TASK DIRECTIONS →
Every line in the records below that holds the word "agent" is to be copied.

PROVIDED MATERIAL →
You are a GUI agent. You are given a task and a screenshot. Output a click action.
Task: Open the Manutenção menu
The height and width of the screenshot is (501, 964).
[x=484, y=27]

---

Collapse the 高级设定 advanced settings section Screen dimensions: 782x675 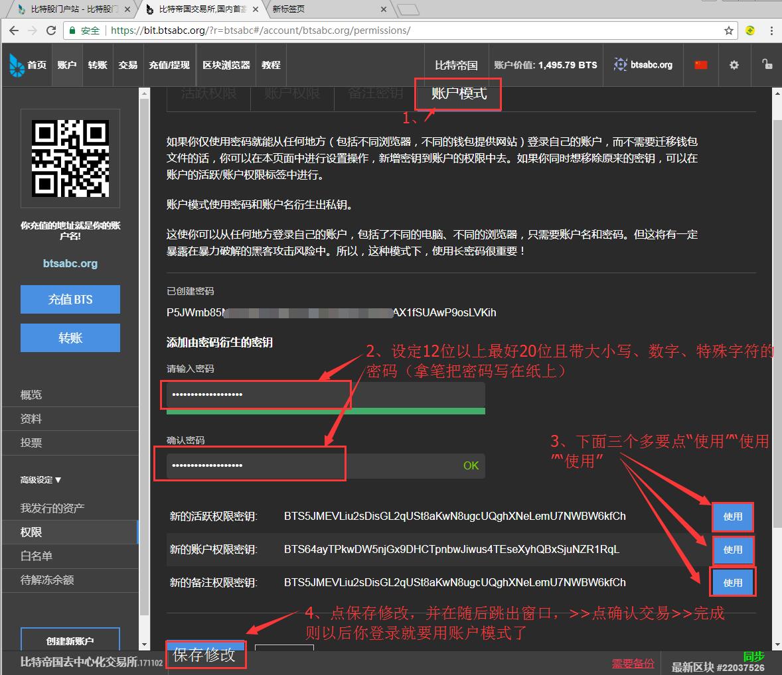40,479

==

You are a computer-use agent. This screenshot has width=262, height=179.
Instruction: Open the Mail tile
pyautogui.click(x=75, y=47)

RESPONSE TO THE TASK →
You are a GUI agent. You are given a task and a screenshot. Output a click action.
You are a computer-use agent. This screenshot has width=262, height=179.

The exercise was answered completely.